Earlier research confirms this: A 2007 working paper by the National Institute of Economic Research studied the effects of a policy change that raised patient cost-sharing for retired public employees in California. It found a connection between patient costs, physician office visits and prescription drug use, suggesting that how much elderly patients have to pay for health care does influence the treatment they seek. Ultimately, the paper recommends tying health insurance to underlying health status, with chronically ill patients responsible for a smaller proportion of health care costs.
The RAND Health Insurance Experiment, completed in 1982 (to date the only long-term study on cost sharing and its effects on health care use and health outcomes), also found that cost sharing caused participants (all of whom were under the age of 65 and therefore ineligible for Medicare) to use fewer health services than those participants receiving free care.
Feeney, Kaplan and McFarland, along with Natalie Huguet and Stacy S. Williams, analyzed data collected in a 2002/2003 survey by Statistics Canada, which included demographic, socioeconomic and health status information. The survey asked participants (755 elderly Canadians and 1,151 elderly Americans) if they had seen a doctor in the last 12 months. It also asked whether their most recent visit was to a general practitioner or a medical specialist.
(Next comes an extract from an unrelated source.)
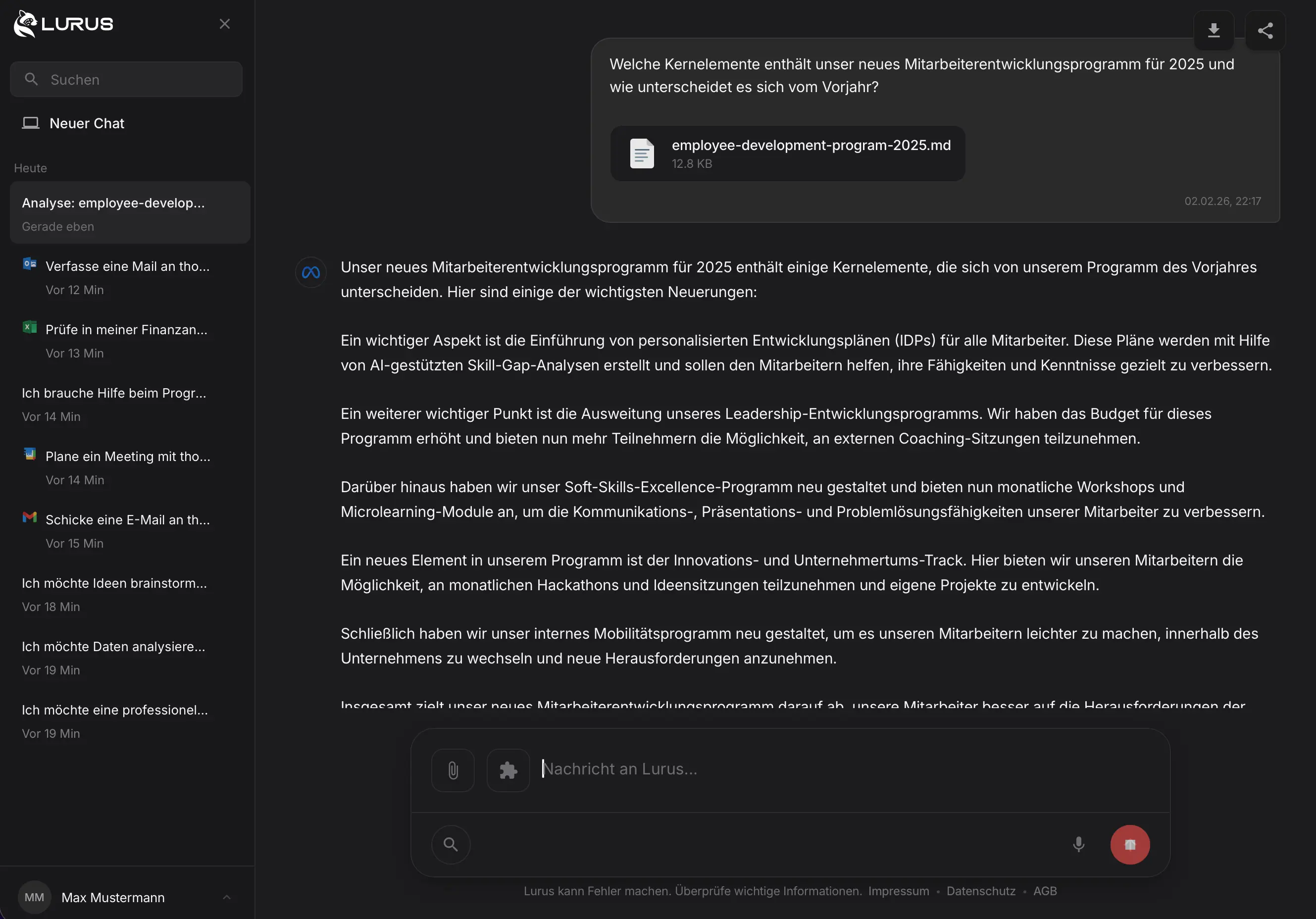The image size is (1316, 919).
Task: Open the Impressum link
Action: [x=898, y=891]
In Canada, but not the United States, there was a strong association between poor health and specialist visits. Poor health was measured using the Health Utilities Index, a survey tool that asks participants to rate their health in eight categories, including vision, dexterity and pain. The lower that Canadian respondents rated their health, the more likely they were to have seen a specialist.
Approximately the same proportion of elderly persons in each country had seen some type of doctor in the previous year, but the U.S. respondents were significantly more likely to have seen a specialist for their most recent doctor visit than the Canadians. And in the U.S., respondents with household incomes of $50,000 or more (the top 40 percent of the income distribution) were almost twice as likely to have seen a specialist as those with incomes lower than $30,000 (the bottom 20 percent of the income distribution).
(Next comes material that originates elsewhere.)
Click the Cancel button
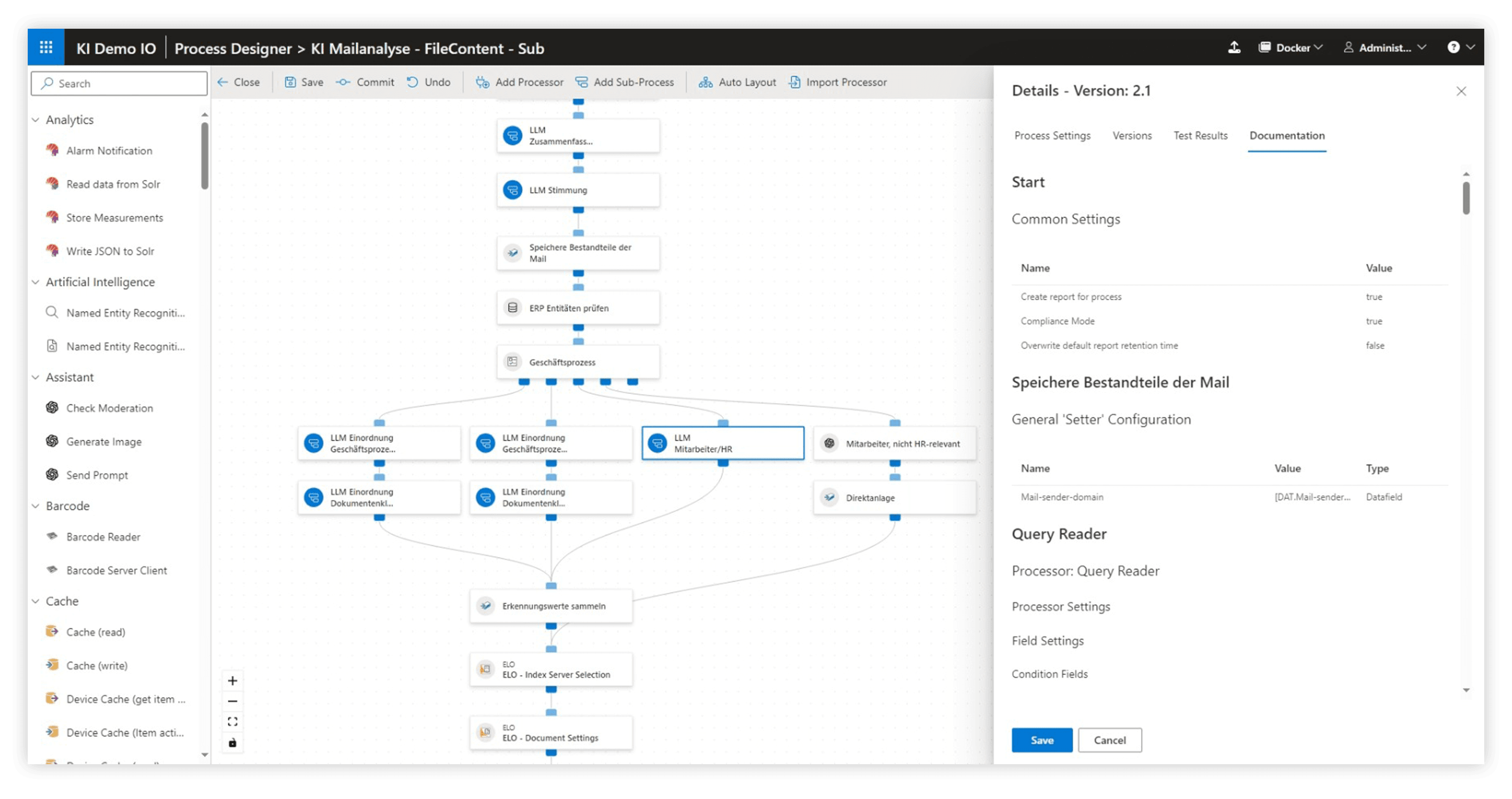click(x=1109, y=740)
Feeney, an emeritus professor of economics at the University of Alberta, says the Canadian system is constructed to reduce financial barriers to access. In Canada, a private health care system that only covered 75 percent of the population was viewed collectively as insufficient. So the country voted for universal care.
“People who have higher incomes and are healthy are paying more and supporting those with lower incomes who are not healthy. It’s an intergenerational social contract: When you’re older and you may need more services, even though you’re no longer paying the highest taxes, someone else who is younger and healthier than you pays into the system to benefit you, because they know that someone will do the same for them when they are older.”
He argues that reducing administrative costs and negotiating lower prices for health care services are two steps that health care reform should take. He also believes in universal coverage without interruptions and health care based on need, rather than income.
“The U.S. spends much, much more per person per year, with marginally inferior outcomes. … Canada spends much less on administration. For example, in Canada, there is only one set of insurance forms for everyone to fill out. Who gets covered? Everybody. What is covered? Everything that is deemed medically necessary. And there are no co-pays.”
Feeney said he hopes his research with Kaplan and others will contribute to the body of evidence showing that it is possible to implement a system that responds to need and not income.
“It is an important result, and I hope it goes into the policy discussion. The current bill has important provisions that extend coverage to all Americans, regardless of pre-existing conditions. … Obviously more reform will be needed, but if it passes, it will have a very profound effect on the insurance market, because the money companies will have to use to provide care for those people will have to come from somewhere. The health care system will have to be much more efficient in its allocation of resources.”